Diogenes’ work is never done
THE EDITOR, Madam:
Sometimes one story dominates the international news cycle, often to the detriment of other reportage; like the recent emphasis placed on the initial hesitancy of Germany’s government to agree for Leopard tanks they produce to be exported to Ukraine. This became headline news regurgitated over several days, until the USA agreed to send their own Abrams tanks, so the Germans acceded to the demands for NATO countries to donate their Leopard tanks. Almost completely lost in the shuffle was the story about several top Ukrainian officials caught with their hands in the cookie jar, at the very same time that the Leopard tank saga was taking place. Following local investigative reporting of lavish lifestyles, inflated food prices for the military, bribery and other forms of wartime profiteering, several senior government officials resigned. The defence minister is still under intense scrutiny, after his deputy, several regional governors and many other deputy ministers were forced to quit top posts. Of course, this practice happens in every war where greedy humans are involved. In the US Civil War, President Abraham Lincoln denounced profiteers as worse than traitors, and in World War 2 future President Harry S. Truman became a national hero for his fight against profiteers.

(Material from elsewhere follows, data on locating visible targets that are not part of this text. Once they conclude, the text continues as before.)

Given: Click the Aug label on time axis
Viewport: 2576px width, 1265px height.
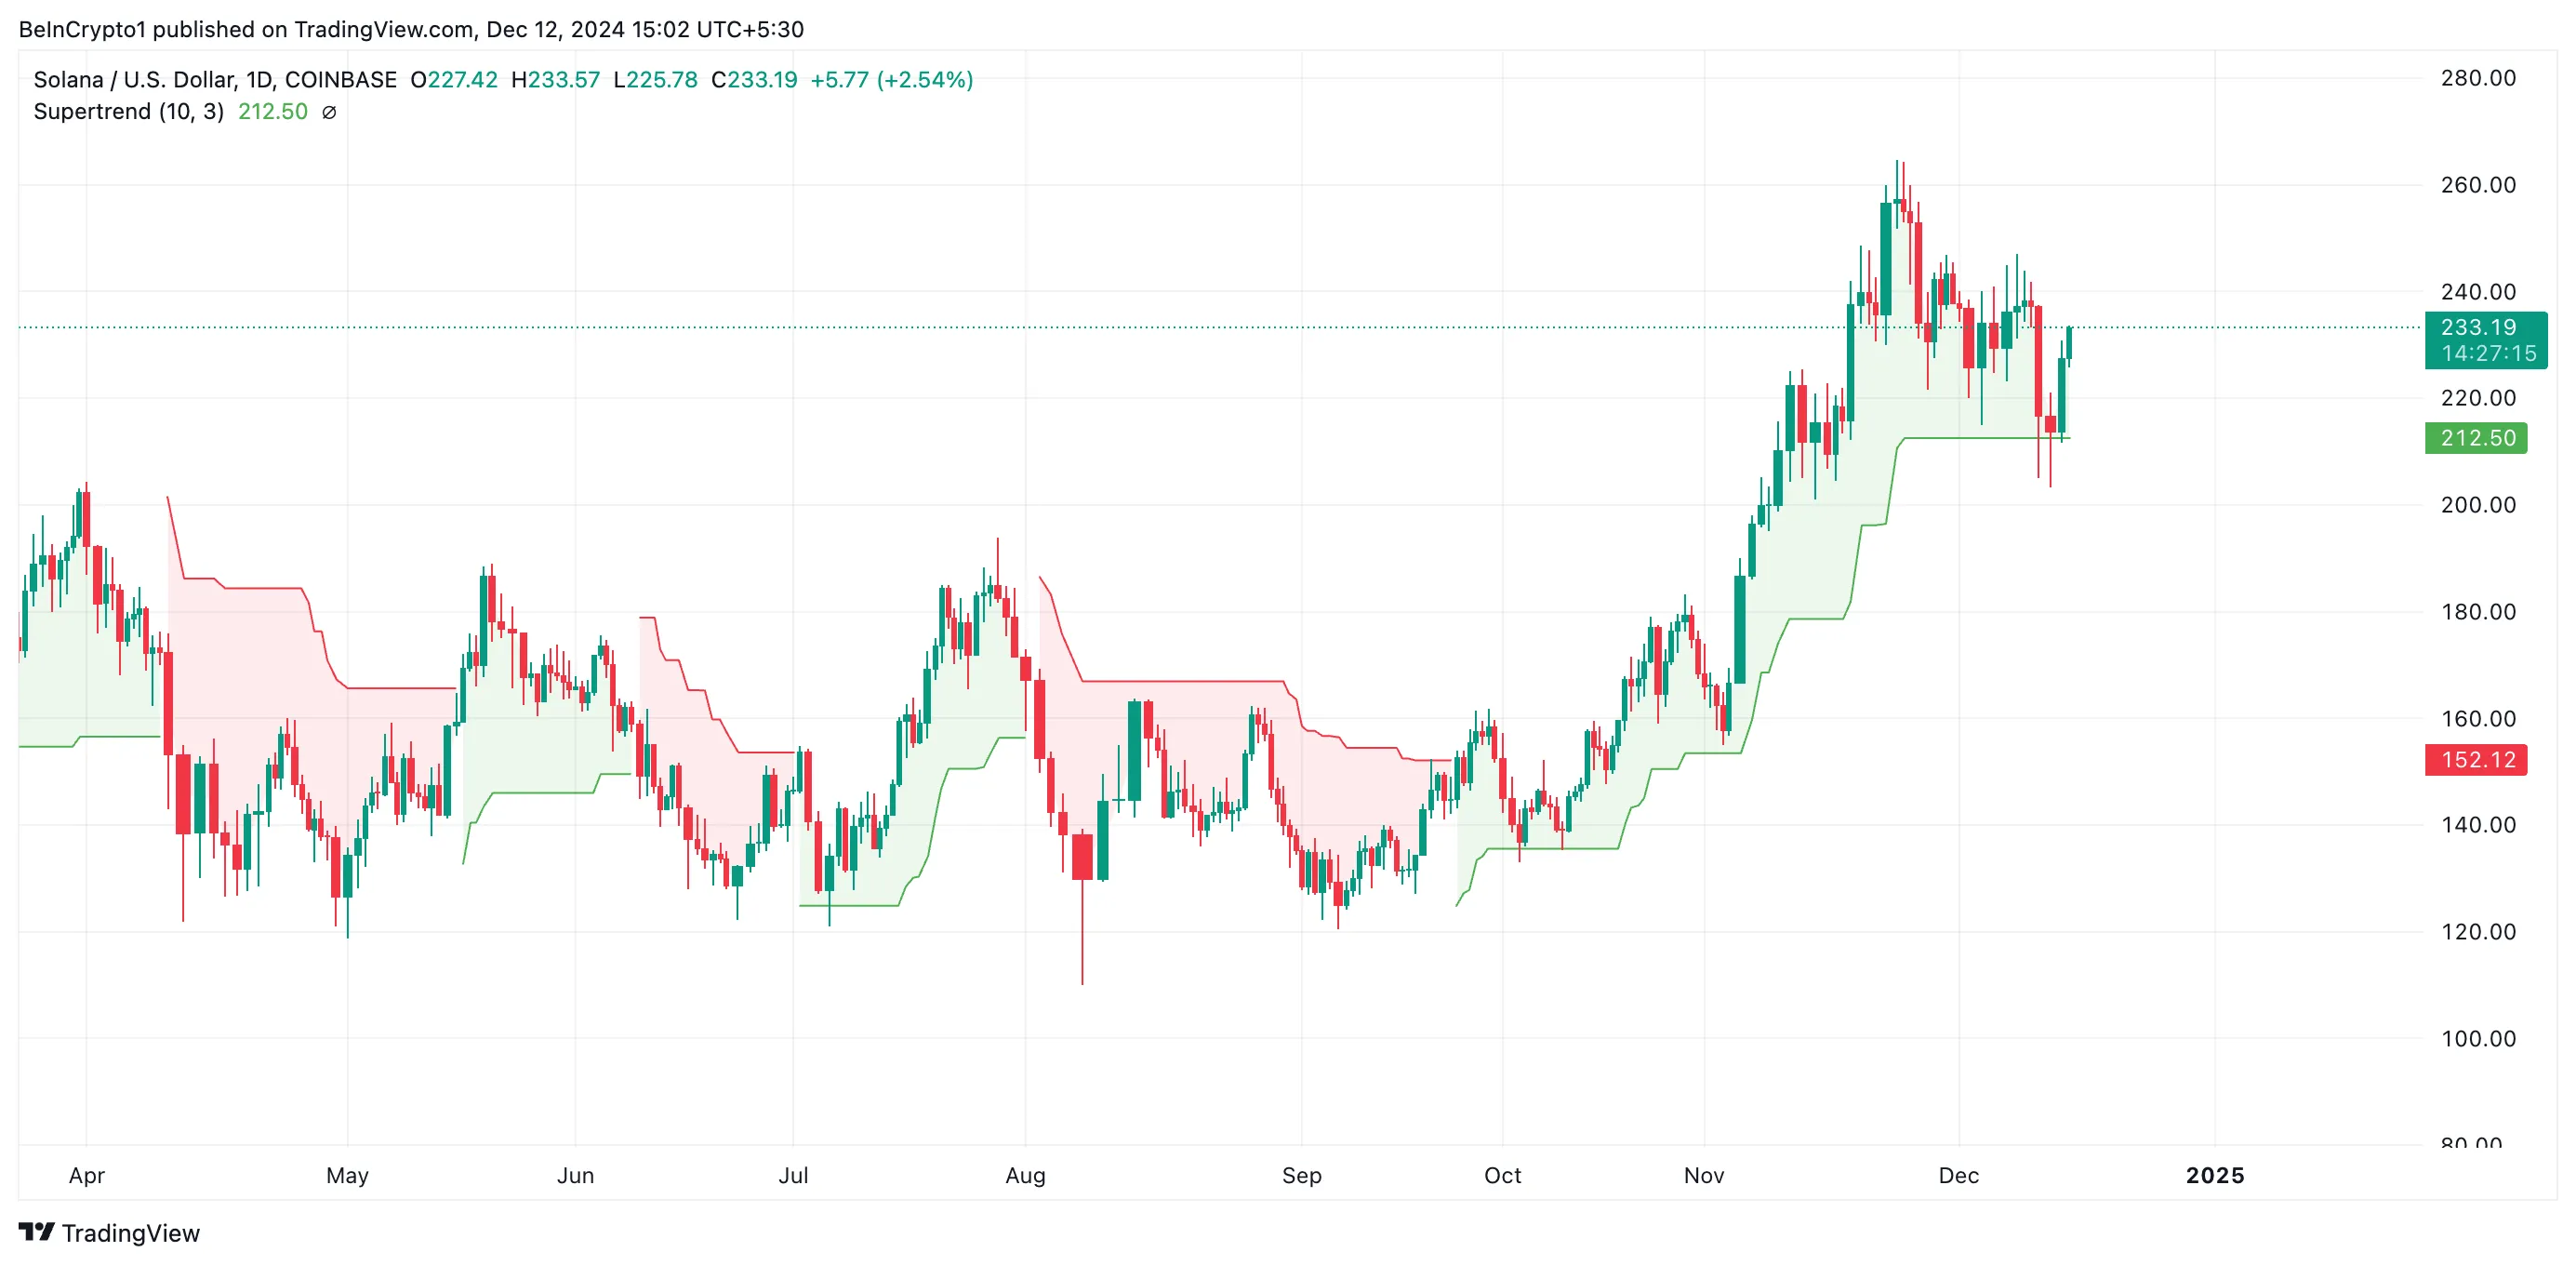Looking at the screenshot, I should [1025, 1176].
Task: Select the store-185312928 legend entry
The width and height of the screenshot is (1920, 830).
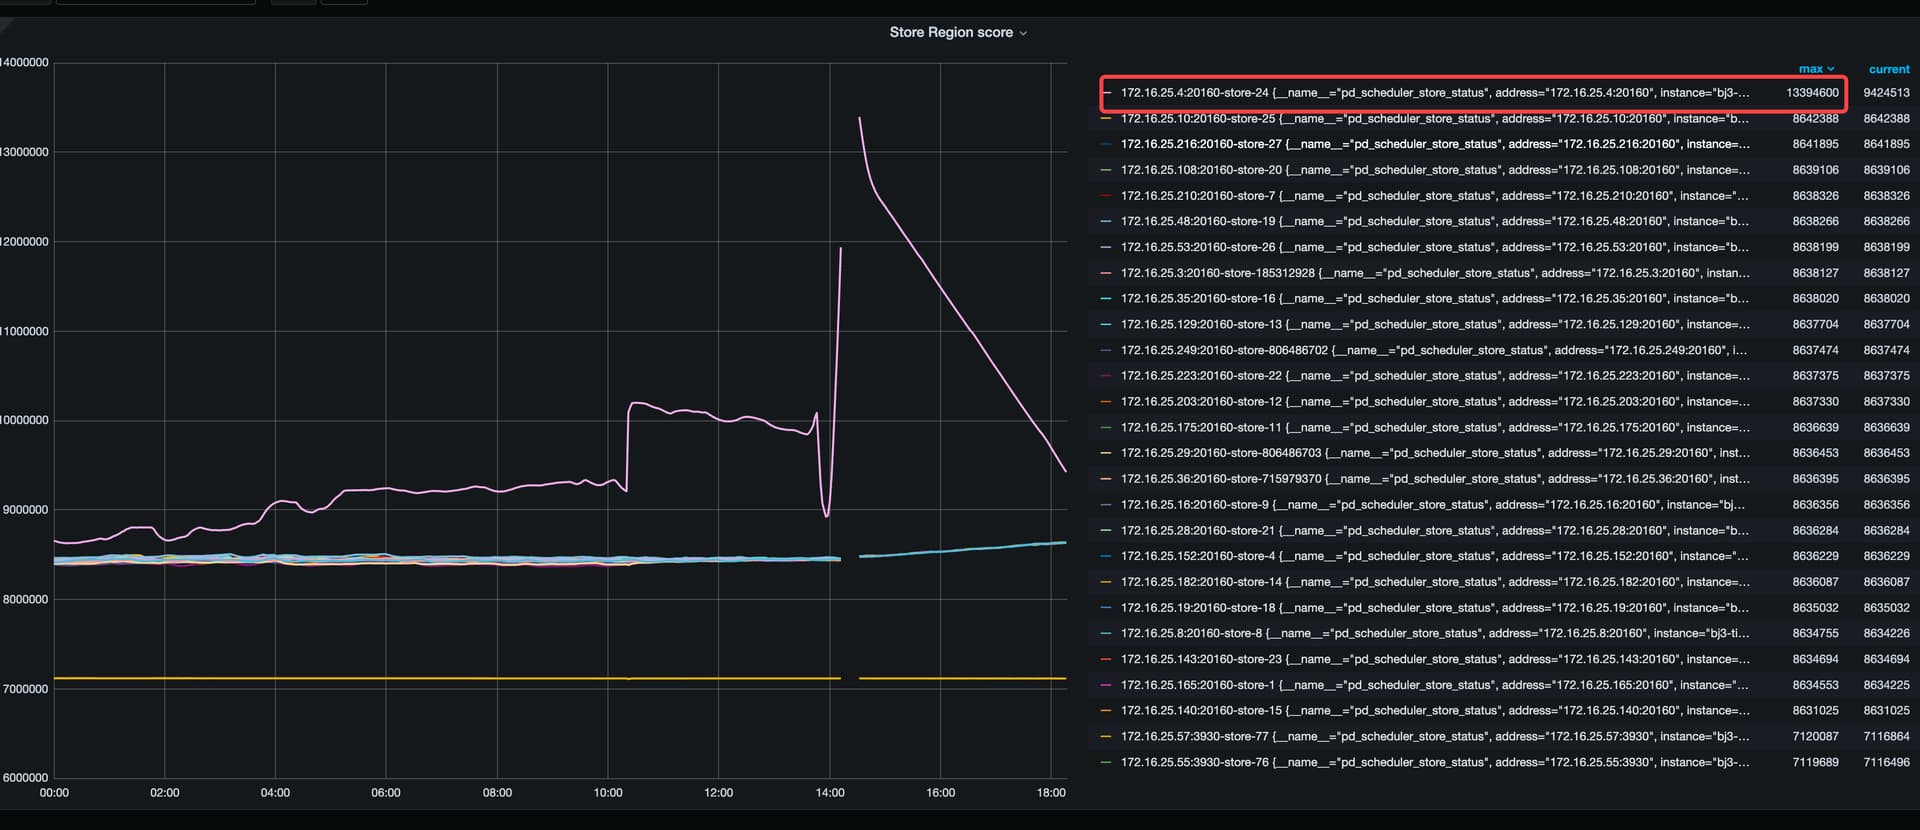Action: click(1433, 273)
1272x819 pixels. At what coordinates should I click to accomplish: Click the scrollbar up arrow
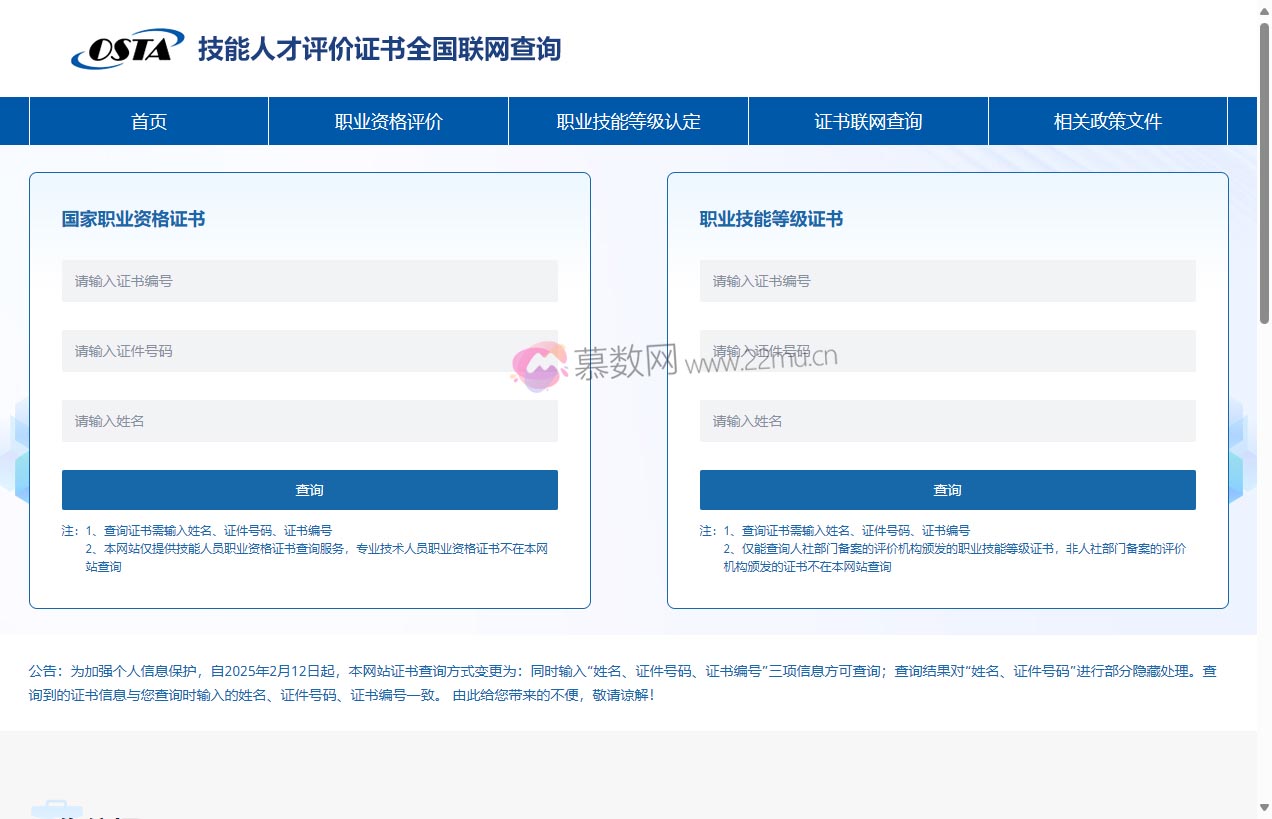(x=1264, y=10)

According to published estimates at the end of 2022, more than US$100 billion was donated in commitments for Ukraine during the first 10 months since the Russian invasion from a total of 46 countries around the world. That’s a tremendous amount of money, weaponry, commodities and other material to be suddenly floating around in a country that was 122 out of 180 counties in the 2021 Transparency International rankings.
Sadly, corruption has long been a major issue and a way of life in Ukraine. Sordid facts are easily available online. It’s certainly worth reading, especially in light of President Zelenskyy’s new demands for fighter jets, made immediately after the Leopard tank deal was finalised. In producing sensational headlines, some international news media houses may well be losing track of the real story. About 2,350 years ago Diogenes the Cynic died in Corinth, Greece. He became best known for travelling around Athens in broad daylight with a lantern, saying that he was looking for honest men. Diogenes’ work is never done.